Catholic prayers of the faithful can rarely have been like these. Sydney has never seen a funeral quite like this. Father Kennedy, who served at St Vincent’s, Redfern, for more than 30 years, died last week, aged 74.
Some community members had wanted a requiem Mass at St Mary’s Cathedral. After all, the eye surgeon and atheist Fred Hollows had been buried from there with a eulogy from Frank Hardy, an old communist.
But Ted Kennedy had long fallen out with church leaders. His book, Who is Worthy?, was a response to a position taken by Cardinal George Pell. Anyhow, Ted’s sister Marnie said, her brother had wanted to be buried from Redfern, among the people he loved. So the service began with a Aboriginal smoking ceremony at little, time-worn St Vincent’s, where Father John Ford spoke of Ted as “another great Australian saint”.
The Aboriginal people wanted to carry the simple casket, topped with gum leaves and kangaroo paws, to The Block for the main service under a huge tent but funeral directors urged that they use a hearse.

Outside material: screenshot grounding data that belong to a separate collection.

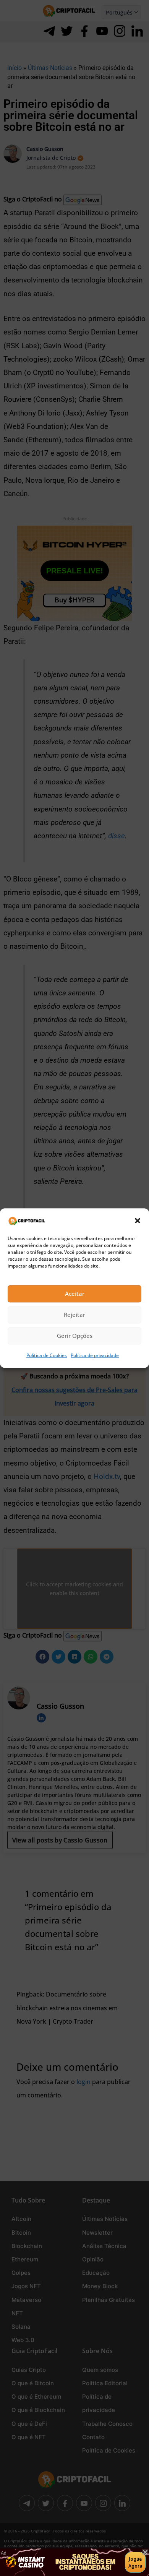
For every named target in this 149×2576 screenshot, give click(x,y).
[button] (137, 1220)
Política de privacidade (95, 1355)
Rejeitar (74, 1315)
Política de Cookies (46, 1355)
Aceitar (74, 1294)
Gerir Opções (74, 1336)
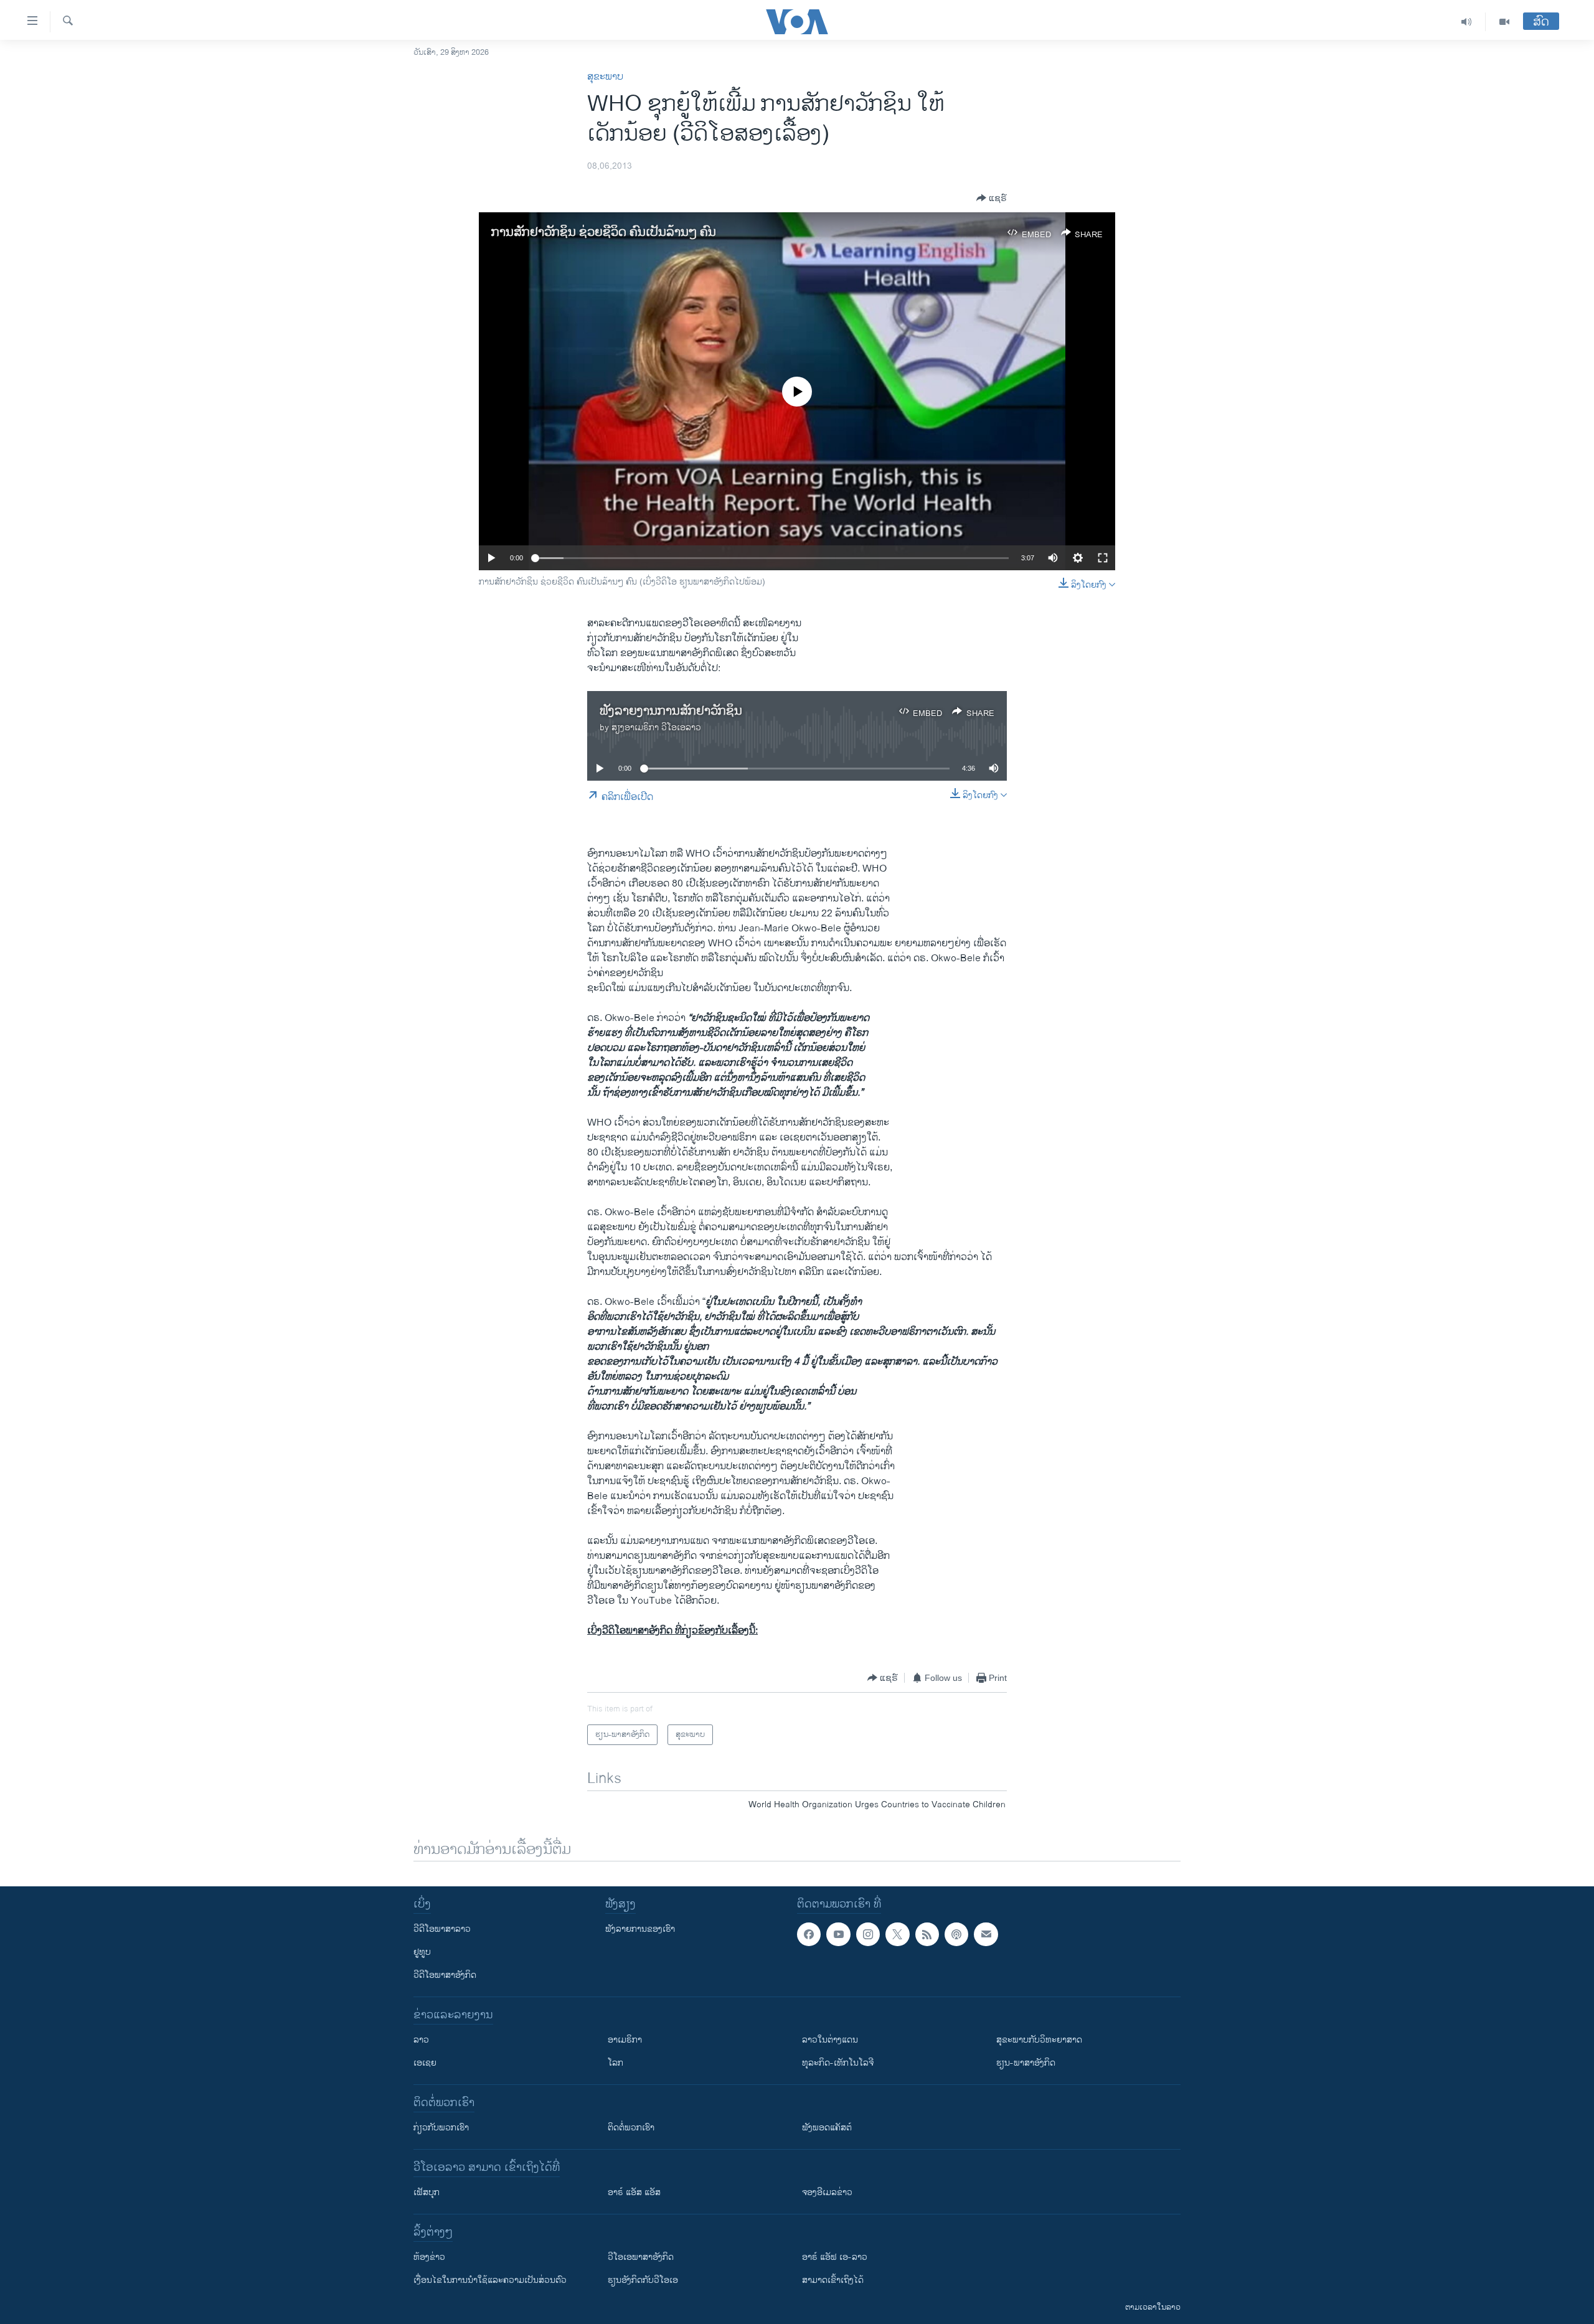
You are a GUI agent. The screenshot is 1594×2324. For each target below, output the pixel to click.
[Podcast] (956, 1934)
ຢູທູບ (422, 1952)
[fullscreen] (1102, 557)
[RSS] (927, 1934)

Someone said that so many suits had never been seen before in Redfern. The great and the good were joined by the tired and the troubled, who Father Kennedy had seen as good anyhow.

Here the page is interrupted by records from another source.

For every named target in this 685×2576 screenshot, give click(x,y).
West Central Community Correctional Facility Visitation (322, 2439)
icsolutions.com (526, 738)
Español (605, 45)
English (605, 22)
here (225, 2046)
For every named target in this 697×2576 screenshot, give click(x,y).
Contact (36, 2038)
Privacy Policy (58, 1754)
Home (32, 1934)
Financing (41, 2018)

Sirs Gerard Brennan and William Deane, former High Court judges and governor-general, tried to sit up the back but were ushered forward.
Aboriginal elder Max Eulo encouraged smoke from gum leaves. Old sculptor Tom Bass sat near old politician Tom Uren. Gabi Hollows, Jack Mundey, Bob Gould, Bill Crews, Martin Sharpe, Senator Aden Ridgeway, rugby coach Dick Laffan and Keysar Trad, representing the Australian mufti, Sheik Taj el-Din al Hilaly, reflected the ecumenical nature of the gathering.
Cardinal Pell, on duty elsewhere, had said that Father Kennedy “was a good and courageous priest who inspired many people” and “a man of strong convictions who worked hard to help those on the margins”.
Organisers ran out of seats for the nearly 70 priests who concelebrated the mass. Bishop David Cremin said people of many faiths and little faith had found Jesus in Ted.
Father Pat Kenna said the room in which he had died had a small crucifix on one wall and a wooden cross in red, black and ochre, the Aboriginal colours, on another.
Judge Geraghty led the prayers for this “pebble in the comfortable boot of establishment, a man who spilt his guts for others”. Ted had reminded “those of us with earthly or heavenly power of their ridiculous weaknesses, their cruel blindness and petty pomp”. He had shown “the true worth of corporate salaries and the stupidity of the BRW rich list. Our Father Ted comes before you with a life poured out for all, with empty pockets and dirty hands”.
Redfern was Ted’s territory, Judge Geraghty prayed – “the focus of pain, of anger, echoing with the cries of suffering, a place of protest, of empty needles, of crushed cardboard wine casks”.
The people prayed for “another true shepherd”, another “courageous leader to renew the face of the earth”.
Ted Kennedy left for Waverley cemetery at 2pm, 5½ hours after the the first service had begun.
The presence of his absence was everywhere.